- Travail à réaliser:
#1 Répondez aux questions suivantes à l'aide du texte sur la réforme agraire.
(a) En quelle année la réforme agraire a-t-elle eu lieu ?
(b) Que désigne le terme « huasipungo » ?
(c) À partir de quelle décennie des conditions propices à un projet de diversification et d'industrialisation sont-elles apparues ?
#2 Énumérez toutes les causes qui, selon le texte sur la réforme agraire, ont fait apparaître des conditions propices au projet de diversification et d'industrialisation de l'économie.
#3 Modifiez le passage du texte sur la réforme agraire situé entre « Carla ESTRADA JOPIA » et « féodaux du secteur. », bornes incluses, en remplaçant « production bananière » par « production sucrière ».

Pour une gestion municipale au service de l’homme et de la Mère Nature

Carla ESTRADA JOPIA

09 / 2006

Une réforme agraire au bénéfice d’un tout petit nombre

A partir des années 60, en conséquence d’une crise temporaire dans la production bananière, de la baisse des prix du café et des conflits politiques entre les groupes représentant les intérêts des classes dominantes de la sierra et de la costa (montagne et côte), apparurent des conditions propices à l’élaboration d’un projet de diversification et d’industrialisation de l’économie et de modernisation de la production agricole permettant l’élimination de tous les vestiges féodaux du secteur.

La réforme agraire de 1964 fut l’une des axes principaux des efforts entrepris par les forces modernisatrices. Bien que son impact sur la distribution des terres soit resté limité, la réforme a signé l’arrêt de mort de formes féodales de production comme le huasipungo (morceau de terre affecté à l’indigène par son patron comme paiement de sa main d’œuvre et de ses services) et a marqué le début de changements structurels dans l’utilisation de la terre, l’équilibre entre les différentes cultures et l’application de technologies contribuant à la modernisation des campagnes.

- Données disponibles:
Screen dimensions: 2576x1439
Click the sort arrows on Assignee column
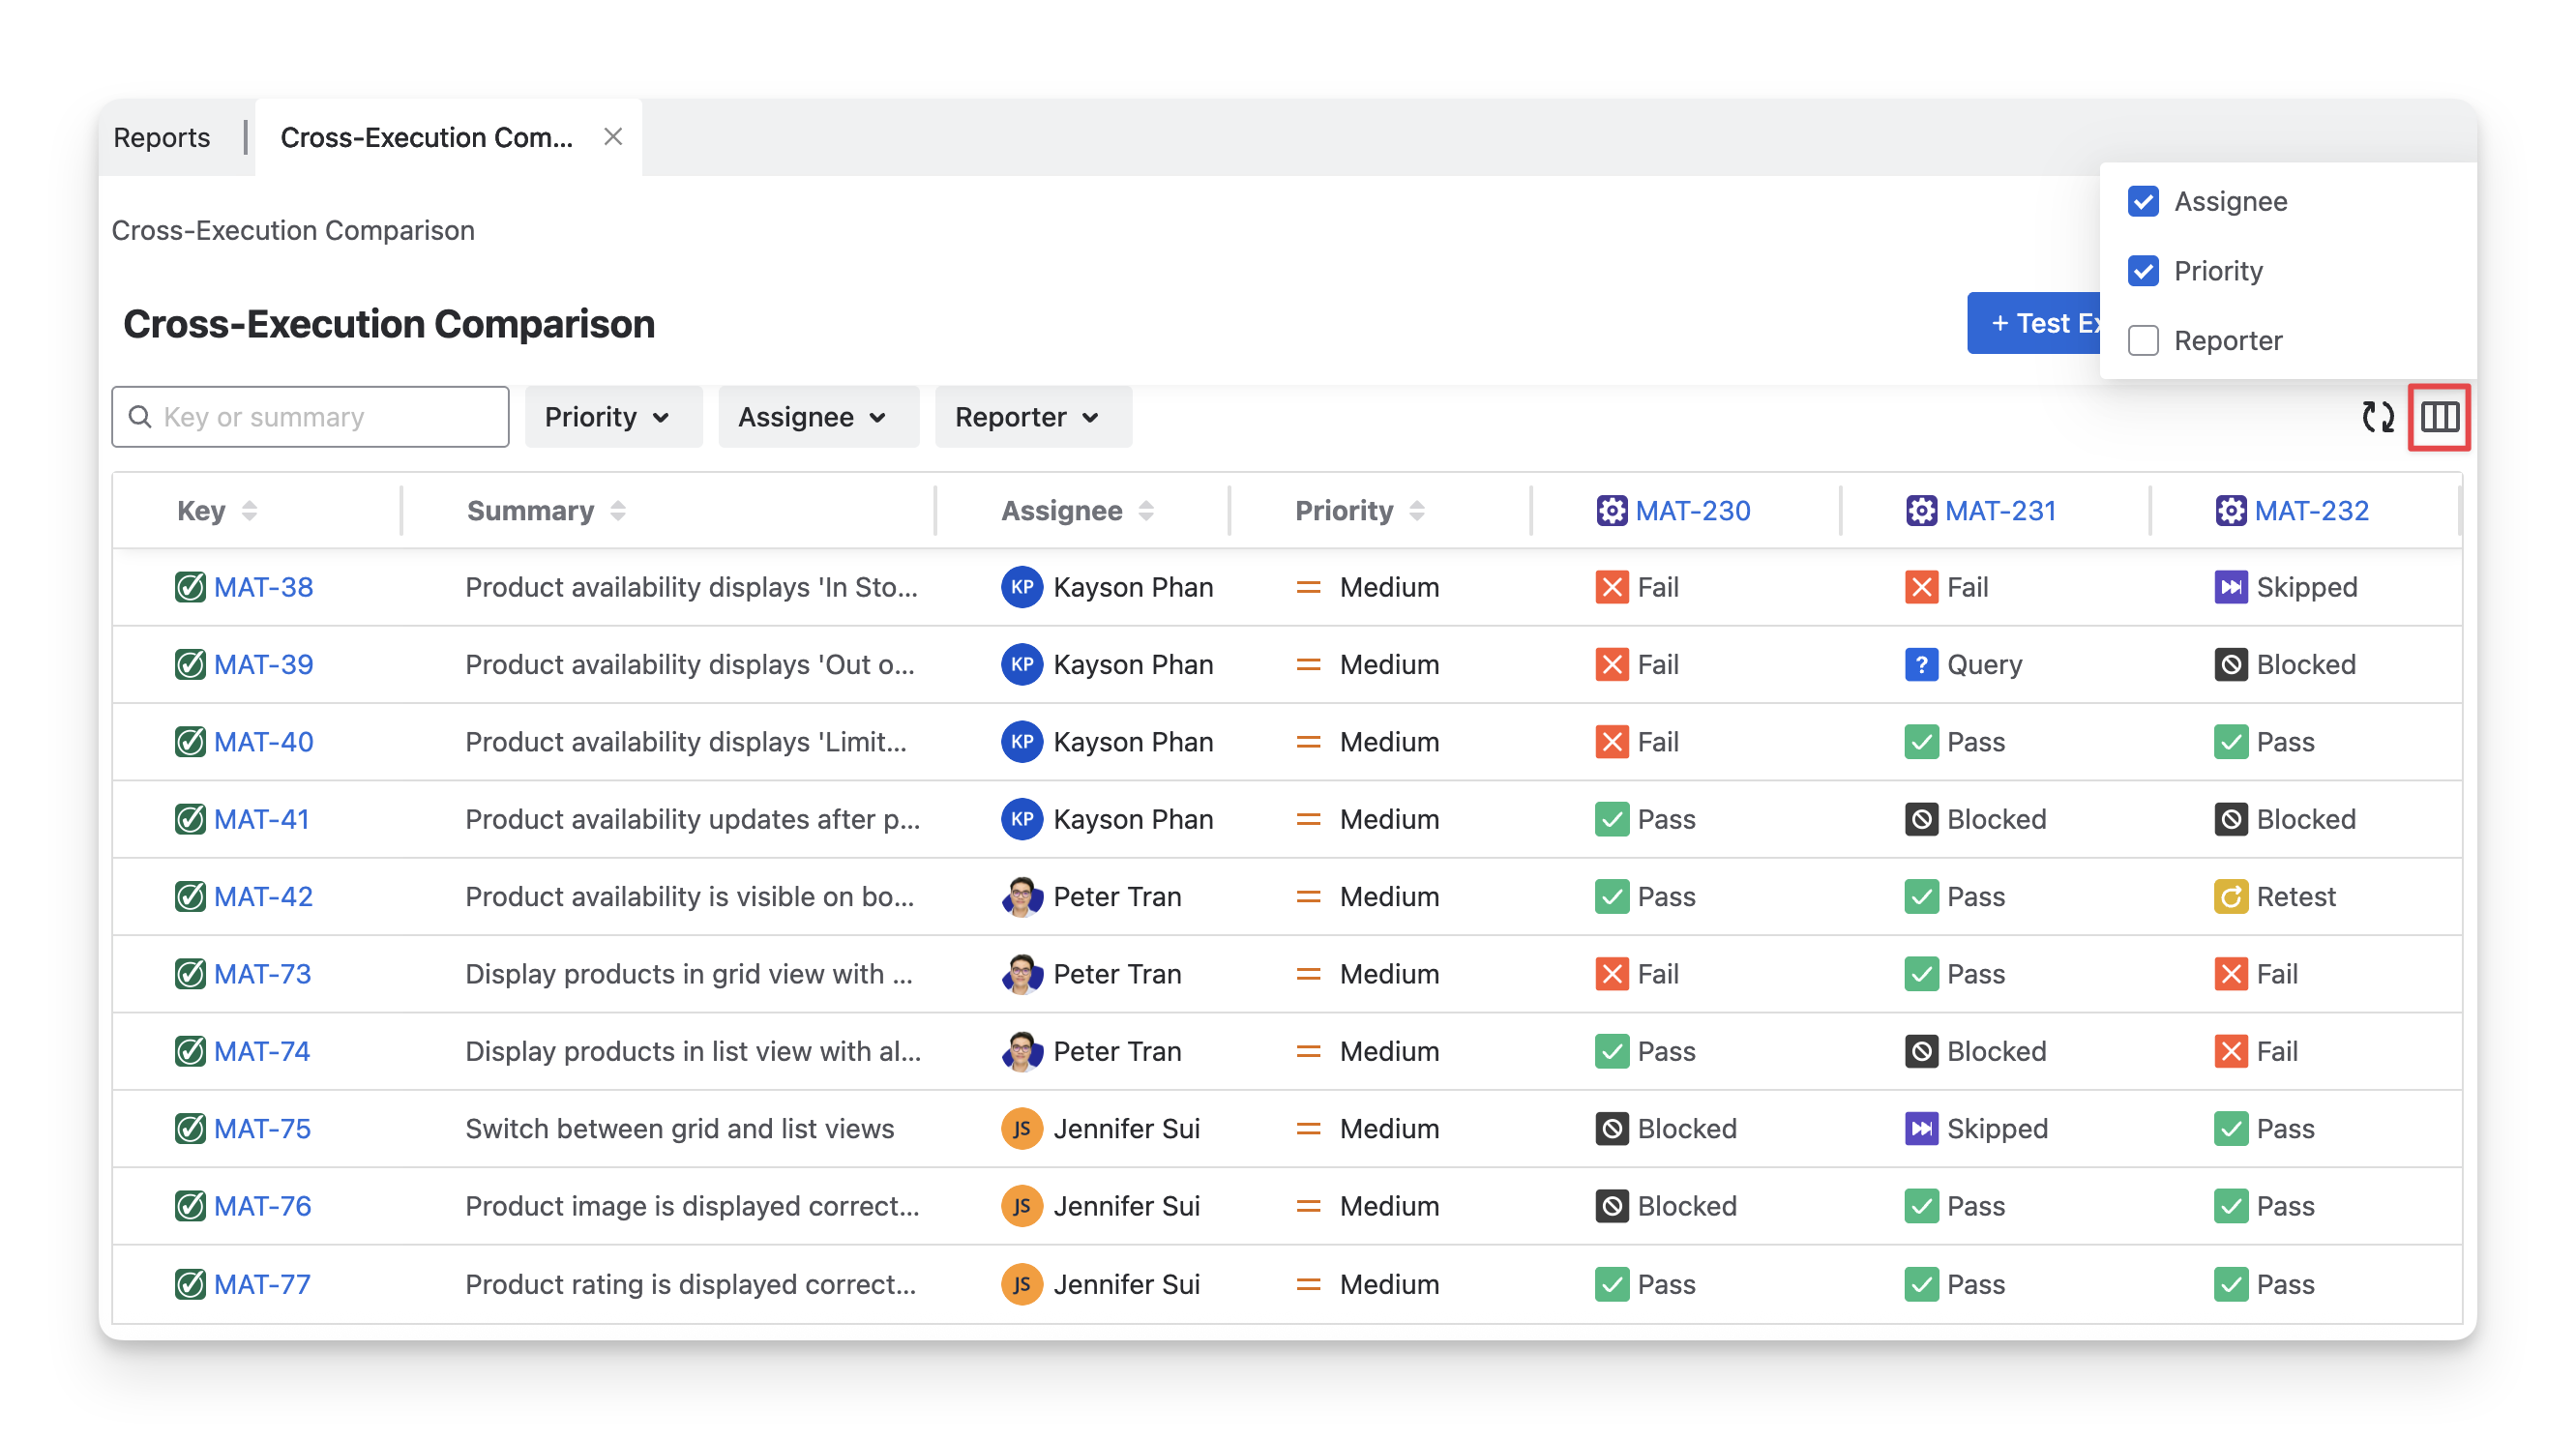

- Réponses par tâche:
#1
(a) En 1964.
(b) Un morceau de terre affecté à l'indigène par son patron comme paiement de sa main d'œuvre et de ses services.
(c) À partir des années 60.

#2
- Une crise temporaire dans la production bananière
- La baisse des prix du café
- Les conflits politiques entre les groupes représentant les intérêts des classes dominantes de la sierra et de la costa

#3
Carla ESTRADA JOPIA

09 / 2006

Une réforme agraire au bénéfice d’un tout petit nombre

A partir des années 60, en conséquence d’une crise temporaire dans la production sucrière, de la baisse des prix du café et des conflits politiques entre les groupes représentant les intérêts des classes dominantes de la sierra et de la costa (montagne et côte), apparurent des conditions propices à l’élaboration d’un projet de diversification et d’industrialisation de l’économie et de modernisation de la production agricole permettant l’élimination de tous les vestiges féodaux du secteur.